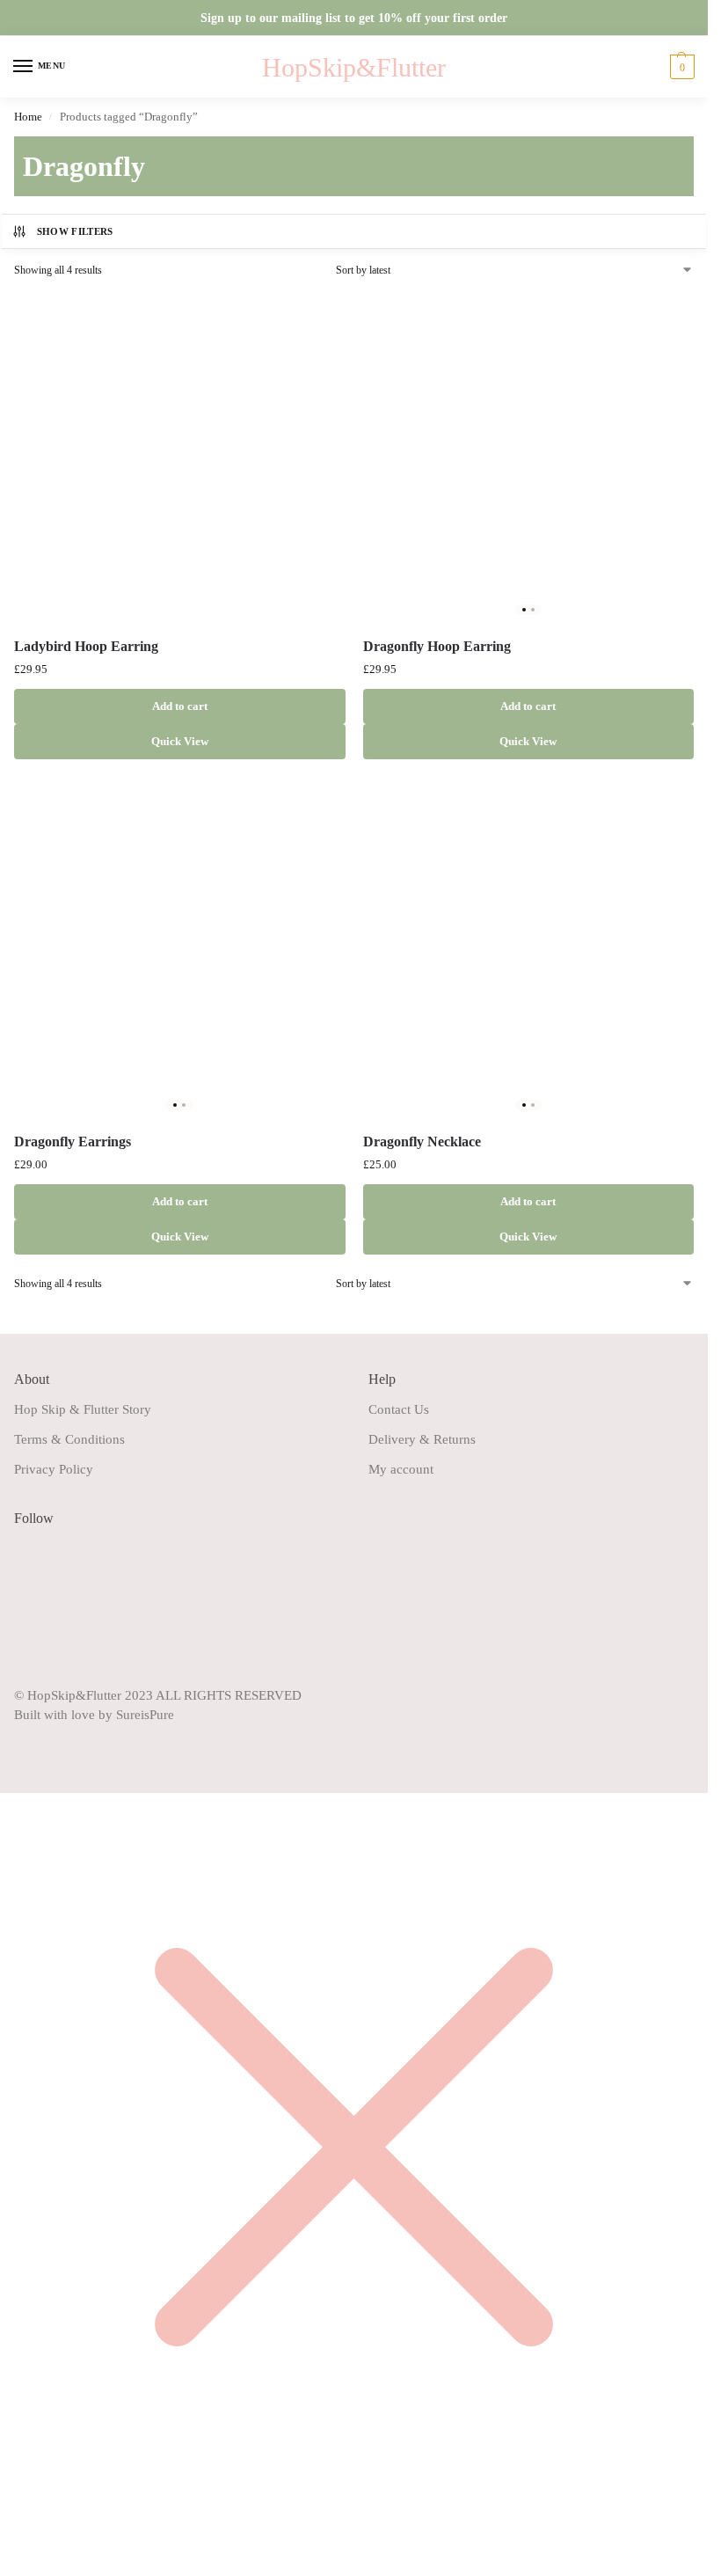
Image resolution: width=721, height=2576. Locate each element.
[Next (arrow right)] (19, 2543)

==========

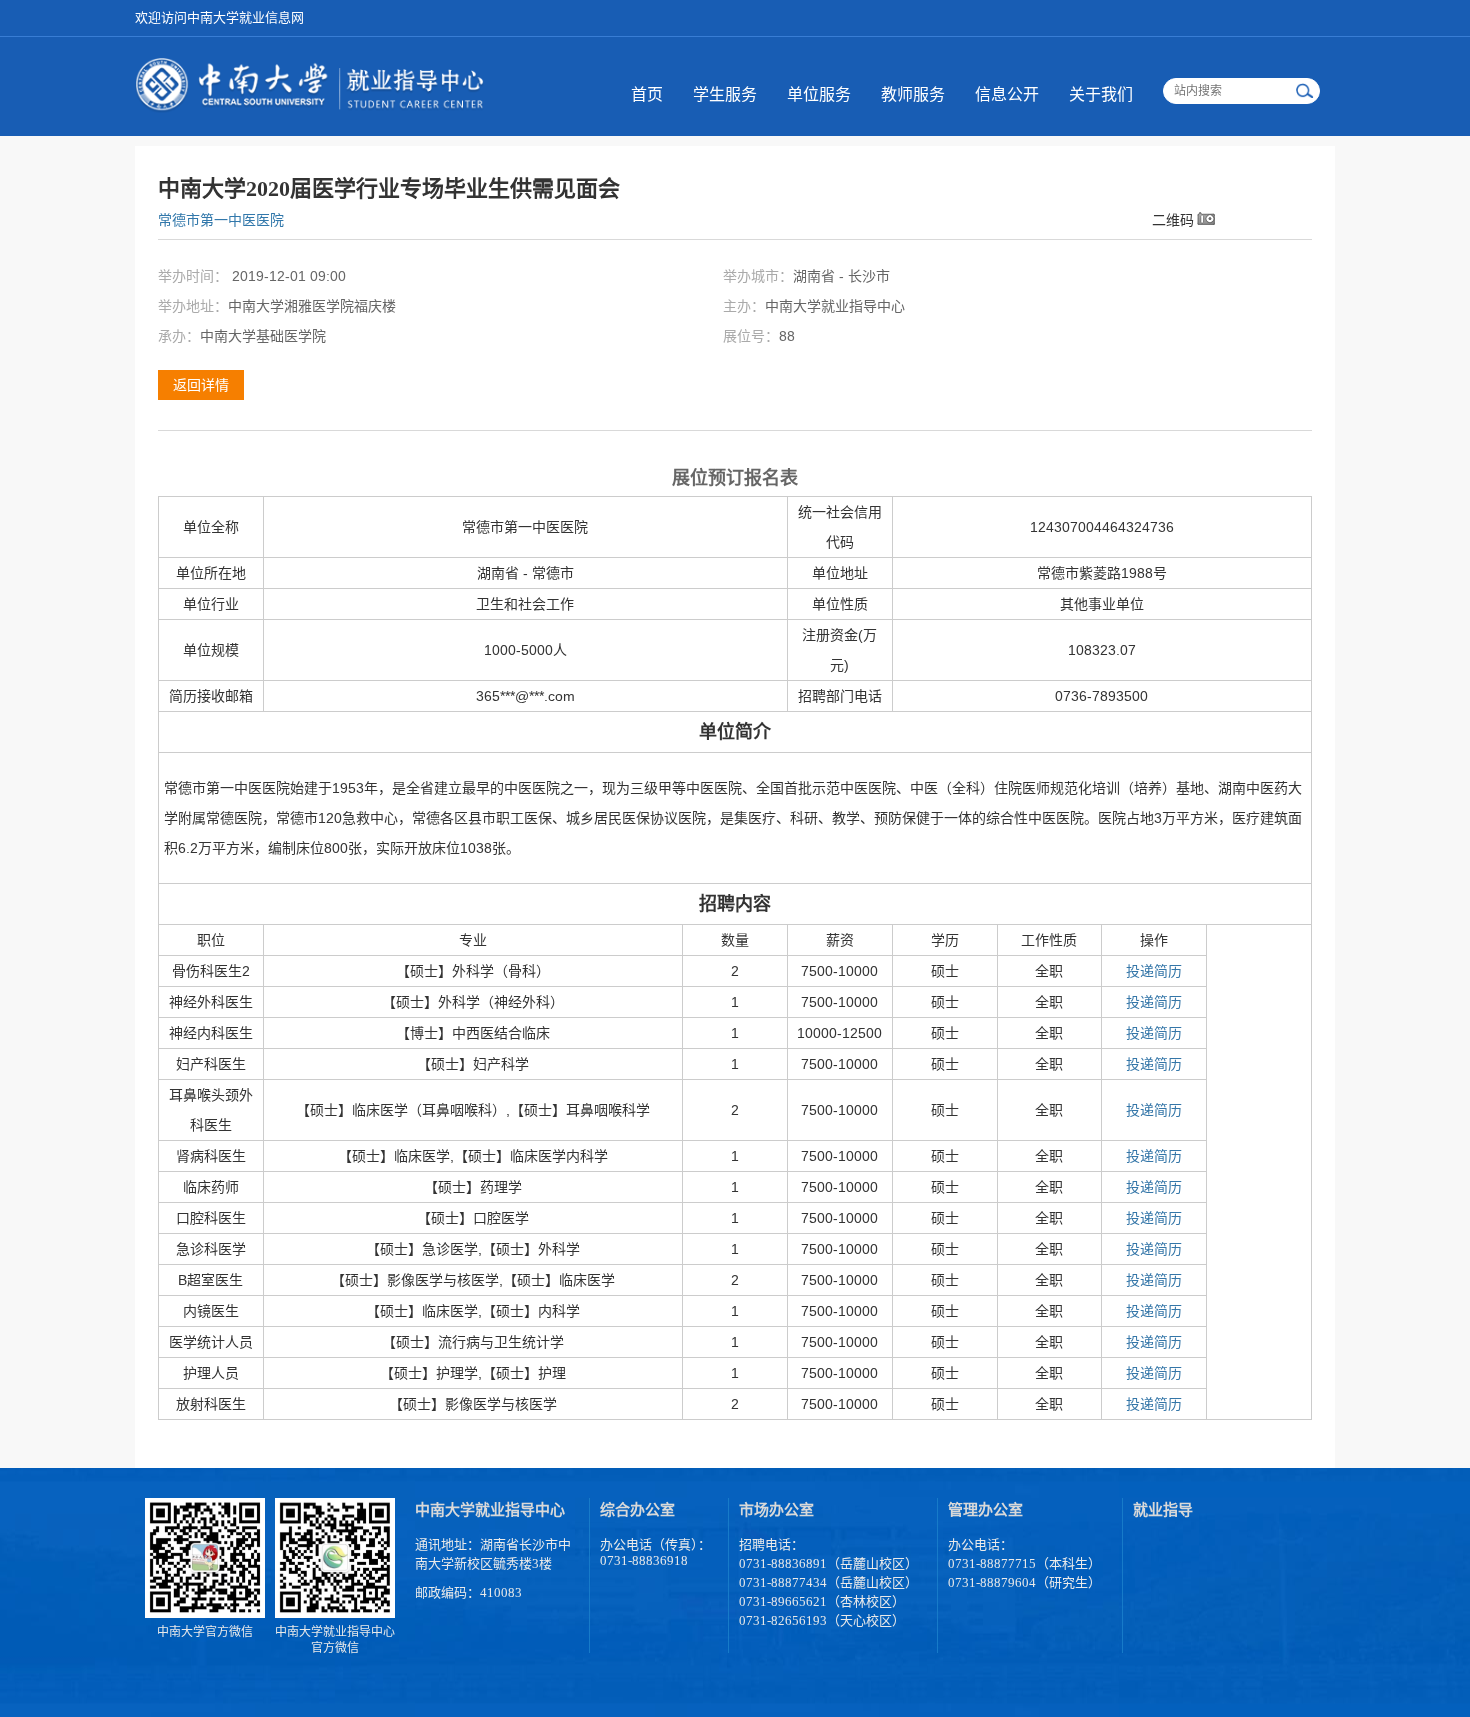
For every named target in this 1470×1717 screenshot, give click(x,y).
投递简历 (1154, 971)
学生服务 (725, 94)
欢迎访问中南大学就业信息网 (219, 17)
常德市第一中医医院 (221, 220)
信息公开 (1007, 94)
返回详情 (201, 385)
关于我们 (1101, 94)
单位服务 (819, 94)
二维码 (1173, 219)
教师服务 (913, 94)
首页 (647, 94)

==========

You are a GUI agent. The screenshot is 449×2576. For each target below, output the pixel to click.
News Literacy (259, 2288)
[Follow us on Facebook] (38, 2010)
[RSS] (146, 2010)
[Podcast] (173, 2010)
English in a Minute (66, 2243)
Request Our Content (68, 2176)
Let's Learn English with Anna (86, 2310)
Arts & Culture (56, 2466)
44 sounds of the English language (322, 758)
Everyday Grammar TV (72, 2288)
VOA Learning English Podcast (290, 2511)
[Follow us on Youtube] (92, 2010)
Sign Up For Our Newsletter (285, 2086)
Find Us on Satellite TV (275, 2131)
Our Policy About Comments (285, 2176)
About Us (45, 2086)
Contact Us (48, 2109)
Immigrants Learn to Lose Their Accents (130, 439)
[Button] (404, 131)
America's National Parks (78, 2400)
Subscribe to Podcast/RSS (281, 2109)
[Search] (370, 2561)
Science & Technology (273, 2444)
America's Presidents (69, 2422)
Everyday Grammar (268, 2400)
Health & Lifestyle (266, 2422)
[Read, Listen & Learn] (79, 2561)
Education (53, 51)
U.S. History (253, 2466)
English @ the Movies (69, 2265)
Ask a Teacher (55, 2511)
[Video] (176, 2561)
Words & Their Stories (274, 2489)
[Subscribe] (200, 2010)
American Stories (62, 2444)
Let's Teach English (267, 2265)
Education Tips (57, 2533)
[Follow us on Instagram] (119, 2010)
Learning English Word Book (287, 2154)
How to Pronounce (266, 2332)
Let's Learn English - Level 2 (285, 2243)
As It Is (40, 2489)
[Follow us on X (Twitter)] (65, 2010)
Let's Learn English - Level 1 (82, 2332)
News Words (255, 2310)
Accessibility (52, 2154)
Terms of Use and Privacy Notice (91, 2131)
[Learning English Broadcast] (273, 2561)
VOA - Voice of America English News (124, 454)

==========

Would you output, from the records above, exactly the run of lines that starts at the line containing "Image resolution: width=721, height=2576." and ends at the line containing "[Next (arrow right)] (19, 2543)", and only that run?

Image resolution: width=721, height=2576. Locate each element.
[Next (arrow right)] (19, 2543)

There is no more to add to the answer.